Я проглотил проклятие.
— У него выбритое лицо? — попытался я продолжать расспросы.
— Бритое ли? — повторил Роулей с прежним тревожно невинным видом.
— Господи Боже, да не повторяйте как попугай каждое мое слово! — воскликнул я. — Опишите мне сыщика, мне крайне важно иметь возможность его узнать!
— Я стараюсь описать. Но, право, не могу хорошенько вспомнить, бритое ли у него лицо, то мне кажется, что бритое, то представляется, будто он с усами… Вот теперь мне кажется, что у него были усы.
— У него красное лицо? — прокричал я, останавливаясь на каждом слове.
— Не сердитесь, мистер Анн, — сказал Роулей, — право же, я опишу вам все подмеченные мною в нем черты. Красное ли у него лицо? Гм… нет, нет, не очень.
Страшное спокойствие овладело мною, и я спросил:
— Был ли он бледен?
— Мне не кажется, чтобы он отличался бледностью. Но скажу вам по правде, что я не обратил на это особенного внимания.
— Походит он на пьющего человека?
— Ну, нет. Скорее я сказал бы, что любит поесть.
— О, он толст?
— Нет, сэр, толстым я его не назову, нет, он не толст, а скорее худощав.
Мне незачем было продолжать этот бесивший меня разговор.

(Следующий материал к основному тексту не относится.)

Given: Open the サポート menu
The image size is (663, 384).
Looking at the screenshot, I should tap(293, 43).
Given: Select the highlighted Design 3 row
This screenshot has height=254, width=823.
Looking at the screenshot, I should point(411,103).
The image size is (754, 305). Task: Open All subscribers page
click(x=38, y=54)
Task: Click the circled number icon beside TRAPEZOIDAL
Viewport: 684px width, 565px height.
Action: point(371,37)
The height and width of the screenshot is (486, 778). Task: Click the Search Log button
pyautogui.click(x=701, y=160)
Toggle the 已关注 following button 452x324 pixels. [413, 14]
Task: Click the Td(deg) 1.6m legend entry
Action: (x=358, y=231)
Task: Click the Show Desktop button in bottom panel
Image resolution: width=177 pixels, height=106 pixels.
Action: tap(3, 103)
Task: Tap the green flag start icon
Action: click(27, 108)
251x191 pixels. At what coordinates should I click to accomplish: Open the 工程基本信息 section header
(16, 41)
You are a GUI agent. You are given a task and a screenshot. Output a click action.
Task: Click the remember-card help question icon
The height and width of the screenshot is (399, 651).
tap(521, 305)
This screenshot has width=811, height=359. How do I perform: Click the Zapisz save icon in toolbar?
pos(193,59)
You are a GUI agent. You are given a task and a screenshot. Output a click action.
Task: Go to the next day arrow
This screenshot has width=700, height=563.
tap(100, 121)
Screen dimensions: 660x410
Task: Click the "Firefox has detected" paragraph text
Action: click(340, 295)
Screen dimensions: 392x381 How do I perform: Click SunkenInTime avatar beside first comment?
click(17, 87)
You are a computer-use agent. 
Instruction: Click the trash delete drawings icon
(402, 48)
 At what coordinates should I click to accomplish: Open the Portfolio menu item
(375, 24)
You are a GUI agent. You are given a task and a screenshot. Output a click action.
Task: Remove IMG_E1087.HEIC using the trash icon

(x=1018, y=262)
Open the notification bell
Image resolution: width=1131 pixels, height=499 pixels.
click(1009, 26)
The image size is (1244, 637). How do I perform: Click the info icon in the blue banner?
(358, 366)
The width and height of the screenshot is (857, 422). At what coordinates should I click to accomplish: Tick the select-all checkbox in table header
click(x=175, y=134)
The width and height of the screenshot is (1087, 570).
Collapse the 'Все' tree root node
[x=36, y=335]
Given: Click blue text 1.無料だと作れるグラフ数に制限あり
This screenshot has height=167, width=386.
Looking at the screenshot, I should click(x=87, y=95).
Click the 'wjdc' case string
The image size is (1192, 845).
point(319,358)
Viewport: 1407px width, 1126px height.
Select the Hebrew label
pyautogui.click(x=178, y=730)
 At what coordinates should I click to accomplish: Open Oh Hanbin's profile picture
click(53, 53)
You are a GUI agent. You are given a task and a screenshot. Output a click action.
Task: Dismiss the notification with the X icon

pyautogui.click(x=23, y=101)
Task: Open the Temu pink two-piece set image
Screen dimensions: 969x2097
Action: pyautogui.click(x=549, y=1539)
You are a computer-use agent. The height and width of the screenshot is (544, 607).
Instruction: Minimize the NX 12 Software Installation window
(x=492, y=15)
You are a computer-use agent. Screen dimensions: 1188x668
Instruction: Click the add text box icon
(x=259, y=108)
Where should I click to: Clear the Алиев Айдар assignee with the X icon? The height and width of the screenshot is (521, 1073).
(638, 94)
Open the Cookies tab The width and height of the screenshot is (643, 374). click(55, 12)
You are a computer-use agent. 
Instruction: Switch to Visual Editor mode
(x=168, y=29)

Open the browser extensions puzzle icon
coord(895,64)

Он не привел ни к чему, только Роулей расплакался, а о сыщике у меня появилось понятие, что он какого мне угодно роста и худощав или толст тоже по моему желанию, притом же не то выбритый, не то с усами. О цвете его волос Роулей сказал, что он не решается назвать этот оттенок тем или другим именем; глаза у сыщика, по словам моего слуги, были голубые… нет, нет, Роулей со слезами уверял, что теперь отлично, отлично помнит их! Оказалось, что глаза агента черны как уголь, очень малы и сидят очень близко друг к другу. Вот какие показания дал мне мой бедный лакей! Какие же положительные сведения собрал я об агенте тайной полиции? Все данные, извлеченные мною из разговора с Роулеем, касались не наружности этого человека, а его одежды. На сыщике были короткие панталоны, пуховый жилет и белые чулки; сюртук его показался Роулею светлым или имевшим переходный оттенок между светлой и темной краской. Описание не удовлетворило меня; Роулей видел это и потому шепотом вызвал меня из-за стола, когда я завтракал, и показал мне прохожего.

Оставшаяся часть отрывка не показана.